Your goal:
The number of lines holding "computer" in the listing below is all you should give.

Entries shown:
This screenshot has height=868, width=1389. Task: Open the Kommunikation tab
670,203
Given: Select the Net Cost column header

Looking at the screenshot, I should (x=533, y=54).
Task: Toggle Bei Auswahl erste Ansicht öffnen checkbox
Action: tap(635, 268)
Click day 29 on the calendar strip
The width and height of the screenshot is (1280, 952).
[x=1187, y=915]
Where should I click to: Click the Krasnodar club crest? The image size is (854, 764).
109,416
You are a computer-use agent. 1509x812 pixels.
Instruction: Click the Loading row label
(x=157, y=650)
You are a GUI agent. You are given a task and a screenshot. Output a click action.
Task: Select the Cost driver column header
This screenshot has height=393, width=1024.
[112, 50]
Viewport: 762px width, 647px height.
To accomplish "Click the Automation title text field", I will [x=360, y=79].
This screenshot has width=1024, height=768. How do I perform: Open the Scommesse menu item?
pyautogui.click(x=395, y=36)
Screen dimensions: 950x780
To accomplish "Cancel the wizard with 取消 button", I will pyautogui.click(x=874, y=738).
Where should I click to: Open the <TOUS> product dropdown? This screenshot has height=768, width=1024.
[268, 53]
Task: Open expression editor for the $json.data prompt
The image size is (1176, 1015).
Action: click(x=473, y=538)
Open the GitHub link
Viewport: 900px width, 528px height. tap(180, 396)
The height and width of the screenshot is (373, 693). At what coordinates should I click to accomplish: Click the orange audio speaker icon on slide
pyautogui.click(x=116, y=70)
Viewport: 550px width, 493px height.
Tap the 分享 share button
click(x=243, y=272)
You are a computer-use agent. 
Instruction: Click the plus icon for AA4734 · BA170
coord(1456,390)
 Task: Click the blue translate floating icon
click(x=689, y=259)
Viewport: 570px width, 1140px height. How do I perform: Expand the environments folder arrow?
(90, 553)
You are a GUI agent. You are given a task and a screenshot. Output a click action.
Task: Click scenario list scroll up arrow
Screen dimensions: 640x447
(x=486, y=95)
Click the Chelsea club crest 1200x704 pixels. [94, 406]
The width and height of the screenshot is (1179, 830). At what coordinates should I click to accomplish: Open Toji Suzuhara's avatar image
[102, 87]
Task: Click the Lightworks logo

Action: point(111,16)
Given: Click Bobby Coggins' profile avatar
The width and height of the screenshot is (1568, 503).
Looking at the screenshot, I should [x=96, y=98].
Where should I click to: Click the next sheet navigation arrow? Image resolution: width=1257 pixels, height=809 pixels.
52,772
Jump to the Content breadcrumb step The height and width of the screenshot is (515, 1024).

Answer:
2